The EEOC filed the lawsuit on behalf of a former female employee who held the benefits enrollment position for Cummins at its Business Services facility in Nashville, Tennessee. 

The EEOC alleged that Cummins paid the employee less than a male employee, despite the fact that they performed the same job duties. The commission says that at the female employee's request, Cummins conducted a salary review to determine if it was appropriately compensating her. The review found that the company paid the female employee less than her male counterpart, however, Cummins still did not raise the female employee’s salary.

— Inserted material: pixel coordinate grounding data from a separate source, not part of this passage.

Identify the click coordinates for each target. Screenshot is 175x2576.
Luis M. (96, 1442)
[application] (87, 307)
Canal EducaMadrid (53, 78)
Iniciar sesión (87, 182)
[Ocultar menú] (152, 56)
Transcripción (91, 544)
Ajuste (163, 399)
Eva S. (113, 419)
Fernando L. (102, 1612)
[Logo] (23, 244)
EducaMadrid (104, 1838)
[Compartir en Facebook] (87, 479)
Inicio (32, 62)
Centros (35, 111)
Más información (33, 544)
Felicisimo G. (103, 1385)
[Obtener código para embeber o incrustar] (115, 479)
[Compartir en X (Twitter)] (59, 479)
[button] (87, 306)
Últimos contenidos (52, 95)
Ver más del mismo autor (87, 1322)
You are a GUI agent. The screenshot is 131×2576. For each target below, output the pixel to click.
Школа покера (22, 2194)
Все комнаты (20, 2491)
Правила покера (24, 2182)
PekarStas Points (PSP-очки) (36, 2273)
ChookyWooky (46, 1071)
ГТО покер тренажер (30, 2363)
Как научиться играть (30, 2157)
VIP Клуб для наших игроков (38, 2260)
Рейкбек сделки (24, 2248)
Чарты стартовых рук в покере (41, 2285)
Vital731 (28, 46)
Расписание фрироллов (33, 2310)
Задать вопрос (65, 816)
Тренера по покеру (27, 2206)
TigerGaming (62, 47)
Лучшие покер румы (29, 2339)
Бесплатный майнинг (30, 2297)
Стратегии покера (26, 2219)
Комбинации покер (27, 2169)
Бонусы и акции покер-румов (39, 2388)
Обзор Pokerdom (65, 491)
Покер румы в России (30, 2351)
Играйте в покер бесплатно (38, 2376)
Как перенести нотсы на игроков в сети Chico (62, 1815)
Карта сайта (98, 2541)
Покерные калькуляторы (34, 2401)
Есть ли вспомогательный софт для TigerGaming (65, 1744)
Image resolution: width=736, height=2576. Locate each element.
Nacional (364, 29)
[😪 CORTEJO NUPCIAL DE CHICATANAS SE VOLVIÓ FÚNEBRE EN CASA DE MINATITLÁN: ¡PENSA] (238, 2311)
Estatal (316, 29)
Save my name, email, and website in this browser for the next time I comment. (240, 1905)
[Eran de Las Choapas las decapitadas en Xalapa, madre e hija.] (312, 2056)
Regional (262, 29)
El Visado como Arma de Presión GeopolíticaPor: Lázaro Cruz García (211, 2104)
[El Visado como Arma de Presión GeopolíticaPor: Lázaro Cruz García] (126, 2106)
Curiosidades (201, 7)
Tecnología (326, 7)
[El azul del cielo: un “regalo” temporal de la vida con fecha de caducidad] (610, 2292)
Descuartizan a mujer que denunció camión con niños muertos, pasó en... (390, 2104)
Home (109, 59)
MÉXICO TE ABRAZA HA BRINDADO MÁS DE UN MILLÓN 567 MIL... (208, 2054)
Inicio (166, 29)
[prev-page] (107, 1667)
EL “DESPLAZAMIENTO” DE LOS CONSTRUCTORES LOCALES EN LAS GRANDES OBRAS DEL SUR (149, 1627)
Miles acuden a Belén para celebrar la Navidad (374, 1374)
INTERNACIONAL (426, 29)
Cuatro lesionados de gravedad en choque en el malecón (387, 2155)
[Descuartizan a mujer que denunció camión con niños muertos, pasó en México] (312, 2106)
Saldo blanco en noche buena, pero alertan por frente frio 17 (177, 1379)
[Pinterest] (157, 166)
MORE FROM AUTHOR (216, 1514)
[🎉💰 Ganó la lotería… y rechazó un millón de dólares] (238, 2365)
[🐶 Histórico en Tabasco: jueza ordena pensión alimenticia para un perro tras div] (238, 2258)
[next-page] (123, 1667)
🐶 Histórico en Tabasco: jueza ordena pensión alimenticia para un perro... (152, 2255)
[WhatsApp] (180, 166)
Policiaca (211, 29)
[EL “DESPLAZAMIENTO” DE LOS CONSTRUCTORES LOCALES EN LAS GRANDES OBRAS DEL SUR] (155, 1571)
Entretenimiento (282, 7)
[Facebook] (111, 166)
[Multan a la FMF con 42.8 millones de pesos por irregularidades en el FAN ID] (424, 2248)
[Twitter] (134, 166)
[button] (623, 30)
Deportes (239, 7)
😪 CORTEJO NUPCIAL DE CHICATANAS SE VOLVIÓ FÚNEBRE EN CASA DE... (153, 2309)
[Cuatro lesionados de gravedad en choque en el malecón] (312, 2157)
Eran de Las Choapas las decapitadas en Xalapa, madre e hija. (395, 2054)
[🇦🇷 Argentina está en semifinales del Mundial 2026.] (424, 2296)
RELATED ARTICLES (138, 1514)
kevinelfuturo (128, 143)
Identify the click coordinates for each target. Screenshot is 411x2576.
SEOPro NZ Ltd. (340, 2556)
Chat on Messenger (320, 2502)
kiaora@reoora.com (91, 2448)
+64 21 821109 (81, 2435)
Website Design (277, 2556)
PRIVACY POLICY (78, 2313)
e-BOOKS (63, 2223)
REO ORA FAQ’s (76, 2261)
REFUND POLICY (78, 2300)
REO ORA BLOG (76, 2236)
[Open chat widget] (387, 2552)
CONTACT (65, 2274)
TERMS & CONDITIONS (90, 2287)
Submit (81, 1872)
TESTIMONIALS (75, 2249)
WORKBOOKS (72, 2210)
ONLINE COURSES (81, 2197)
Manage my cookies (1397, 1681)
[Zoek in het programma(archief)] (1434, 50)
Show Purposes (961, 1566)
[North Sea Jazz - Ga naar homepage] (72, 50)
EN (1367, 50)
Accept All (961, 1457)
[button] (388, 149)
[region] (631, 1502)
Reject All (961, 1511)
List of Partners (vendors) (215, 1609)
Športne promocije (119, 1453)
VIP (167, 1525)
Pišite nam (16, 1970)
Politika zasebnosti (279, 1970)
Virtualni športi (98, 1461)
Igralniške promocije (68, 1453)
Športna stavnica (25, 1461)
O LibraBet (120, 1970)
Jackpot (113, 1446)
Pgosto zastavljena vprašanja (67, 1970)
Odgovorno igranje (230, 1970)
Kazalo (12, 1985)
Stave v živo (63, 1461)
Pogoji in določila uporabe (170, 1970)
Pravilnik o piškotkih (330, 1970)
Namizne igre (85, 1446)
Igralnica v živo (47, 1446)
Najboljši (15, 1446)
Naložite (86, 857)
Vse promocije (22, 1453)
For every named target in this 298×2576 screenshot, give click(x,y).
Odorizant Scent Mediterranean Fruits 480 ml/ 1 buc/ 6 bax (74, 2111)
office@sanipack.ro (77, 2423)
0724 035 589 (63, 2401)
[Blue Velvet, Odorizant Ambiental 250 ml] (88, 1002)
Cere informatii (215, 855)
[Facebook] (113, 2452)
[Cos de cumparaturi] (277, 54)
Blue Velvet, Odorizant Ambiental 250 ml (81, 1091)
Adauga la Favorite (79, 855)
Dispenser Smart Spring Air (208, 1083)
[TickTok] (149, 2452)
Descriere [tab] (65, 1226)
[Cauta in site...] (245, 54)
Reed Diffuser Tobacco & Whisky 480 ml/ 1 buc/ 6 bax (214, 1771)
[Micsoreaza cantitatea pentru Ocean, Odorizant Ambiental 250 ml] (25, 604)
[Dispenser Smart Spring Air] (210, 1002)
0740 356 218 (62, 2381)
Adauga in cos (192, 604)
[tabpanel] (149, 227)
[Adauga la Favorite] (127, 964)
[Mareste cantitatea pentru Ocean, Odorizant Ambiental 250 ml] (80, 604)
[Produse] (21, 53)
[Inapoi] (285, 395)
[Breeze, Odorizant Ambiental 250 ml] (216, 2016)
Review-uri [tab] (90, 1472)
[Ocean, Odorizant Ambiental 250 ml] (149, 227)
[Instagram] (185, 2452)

 When the female employee resigned nearly a year later, Cummins still had not increased her pay to match the pay of her male coworker. 

“Employers should provide men and women in the same workplace with equal pay for equal work,” said Faye Williams, regional attorney for the EEOC’s Memphis District Office, in a news release. “Not only is it fair, it’s the law. As the fight against unequal pay in the workplace continues, the Commission remains committed to challenging pay disparity until we realize the goal of wage equality.”